No one has more horror stories than the casual dining chain server. The place I worked had it all: idiot managers, rude customers and a funny wait staff to which I owe my sanity. If my co-workers hadn’t been around to crack a joke at just the right time I probably would have drowned myself in fry grease. It wasn’t unusual for our charming customers to snap fingers, whistle, shake drinks (Lord how I hated the drink shakers), shout, “Hey waitress!” and more. I wont go too deep into the tipping etiquette because it actually makes my blood boil. Let’s just say not everyone tipped 20%.
The first party I ever had told me I did a great job until they got their bill. Then they found all kinds of things to complain about. Large parties get an 18% gratuity added and the woman paying refused it. I told her that gratuity was automatic and her answer was, “But I don’t want to tip you.” She complained to manager who decided not to back me up and gladly took the gratuity off so I received no compensation for all the hard work I put into making these people happy.

After I graduated from college, I moved to a new city and started working for a local television show.
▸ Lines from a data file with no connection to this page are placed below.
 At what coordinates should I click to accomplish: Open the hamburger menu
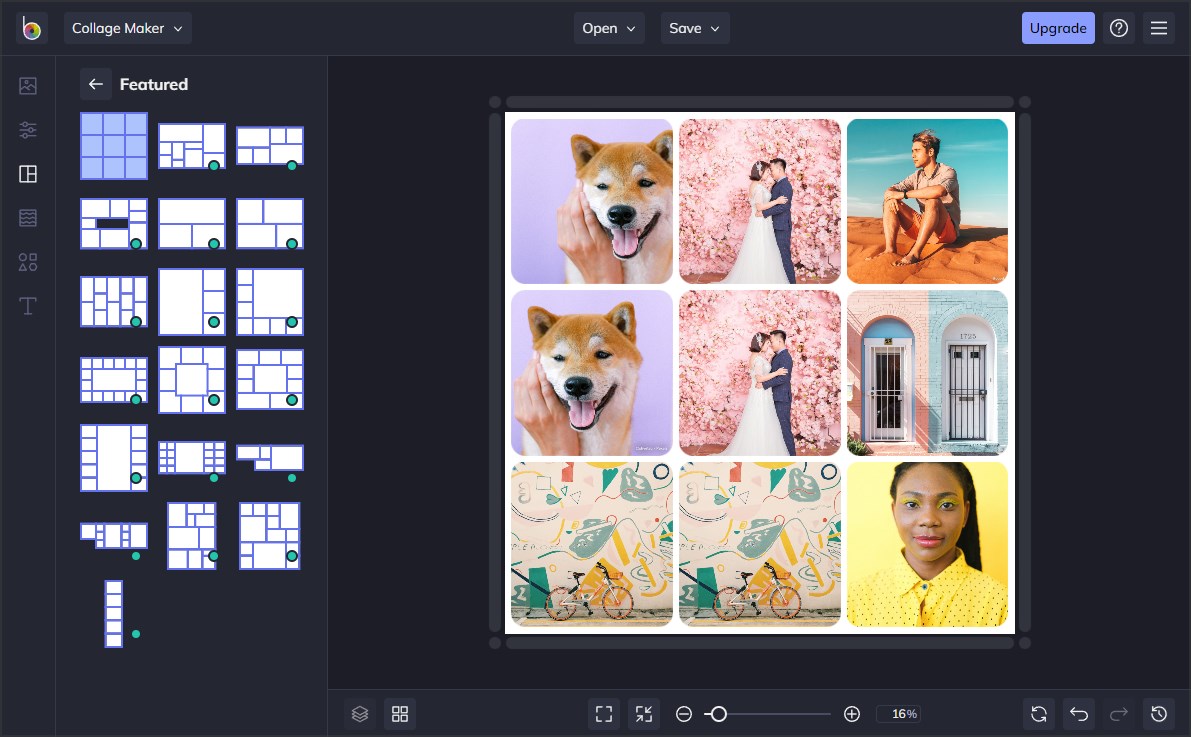(1159, 28)
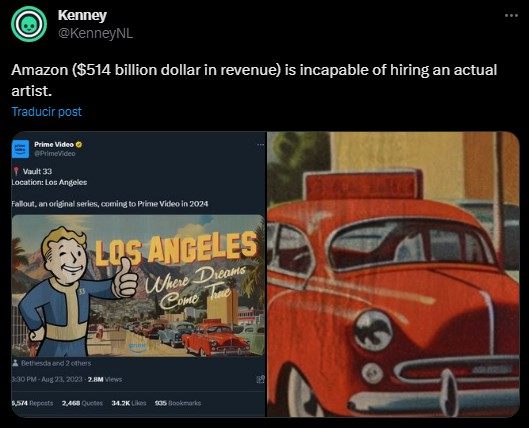Click the @PrimeVideo handle

[x=55, y=154]
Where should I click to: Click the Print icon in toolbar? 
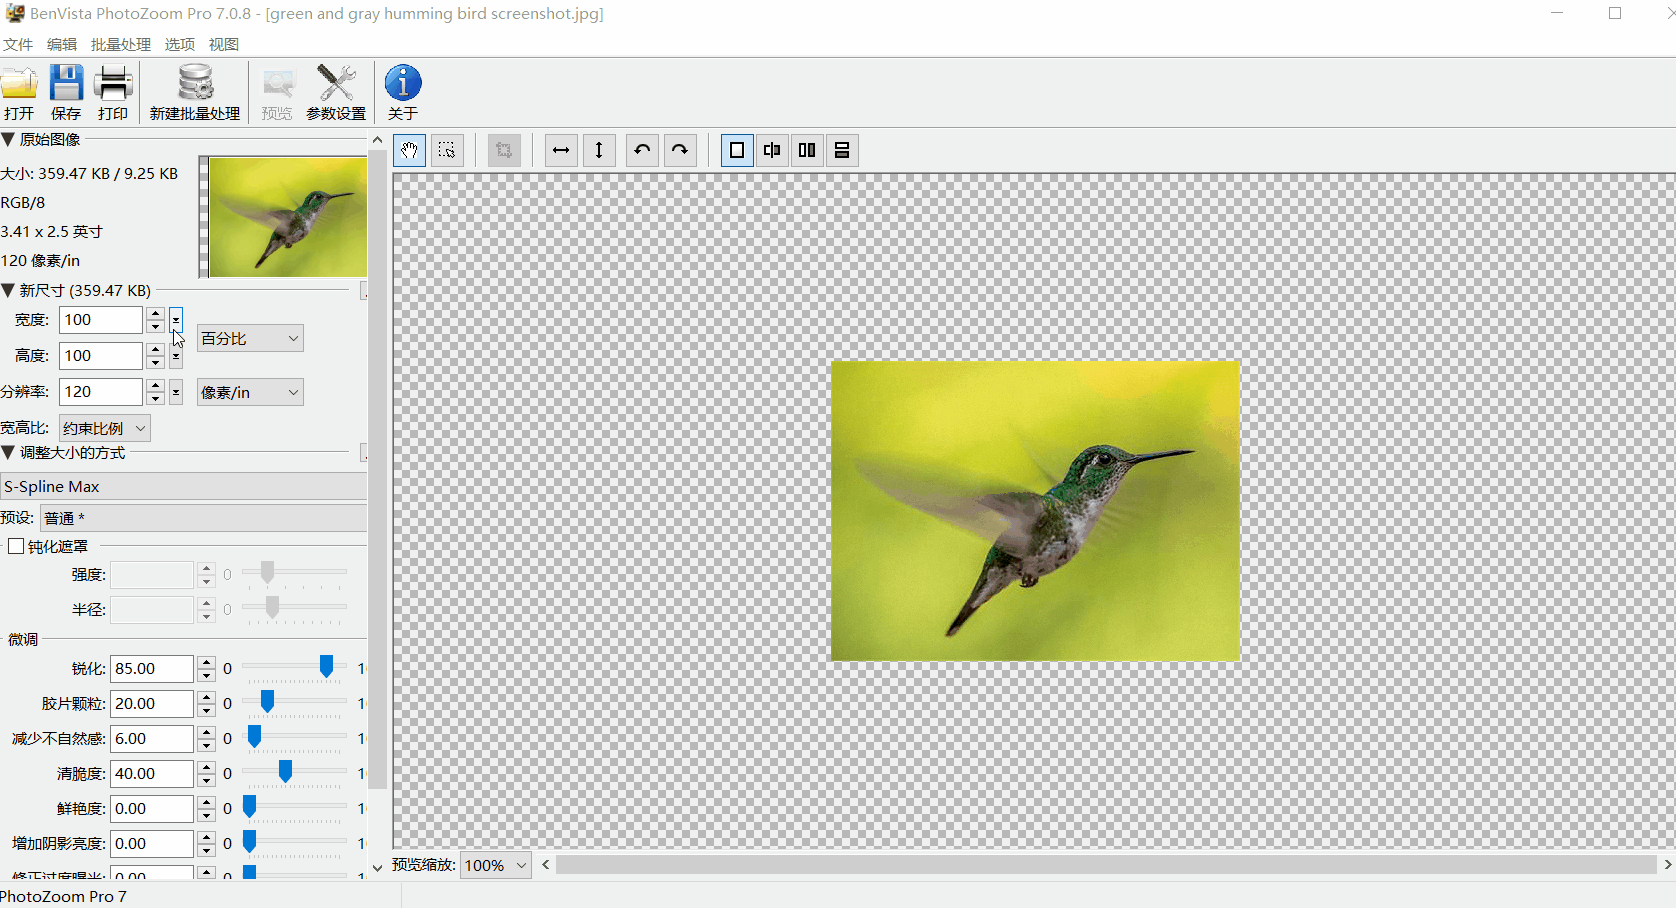click(113, 92)
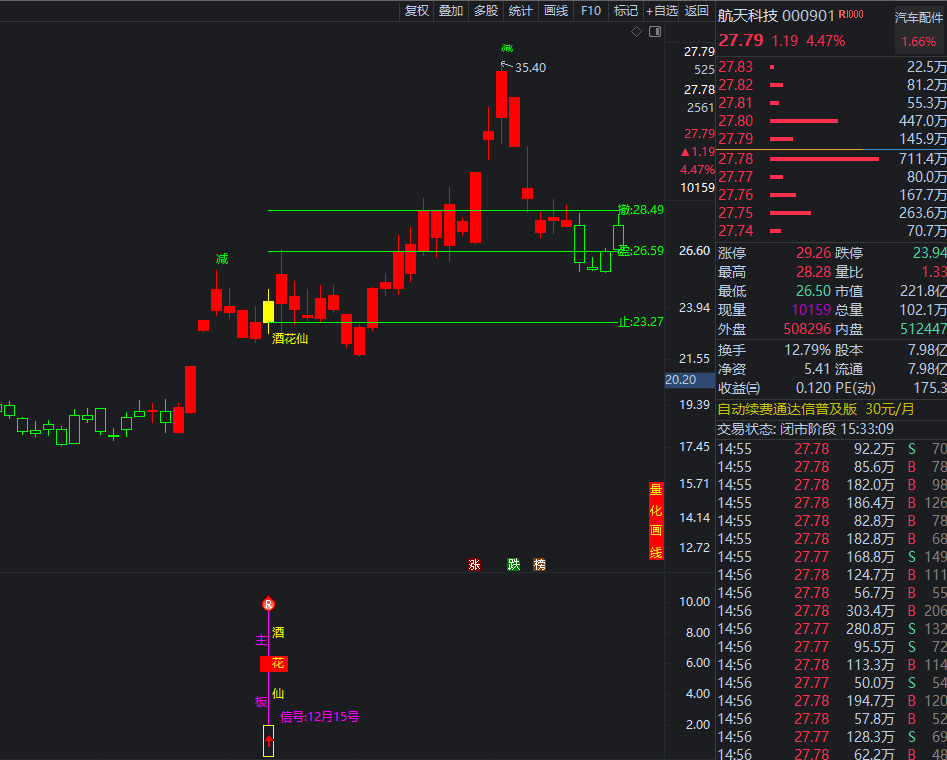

This show was run by a husband and wife team, with the wife’s father running payroll and HR-related items, and it was gearing up to go national. I was brought on to be their receptionist and to bring overall organization to the completely unorganized startup group of about 10 or so employees. My direct boss made my life a living hell. It started with slight jabs here and there, which then progressed to full on screaming, yelling and cursing at me for “not doing anything right.” She contradicted herself on a daily basis and I was left to pick up the mess that she created.
I was frequently sent out to get my boss, her husband and her father’s lunches, and would only return to them yelling at me for not answering phones. They essentially wanted me to be in two places at once, which was obviously not an option. They would send me out to buy expensive items for the show without a company credit card, so I had to pay for it on my meager $20K salary, which was reimbursed weeks later. They were really stingy with reimbursing me for my gas mileage as well, since I had to drive all over the place to get them what they wanted. I only worked there for four months before I got another offer at a much better, higher paying job, but the kicker for me was Christmas vacation. We didn’t get one. We had to work Christmas Eve and had to work Christmas Day, while my boss, her hubby and her daddy had a week-long vacay in Florida with the kids. How nice.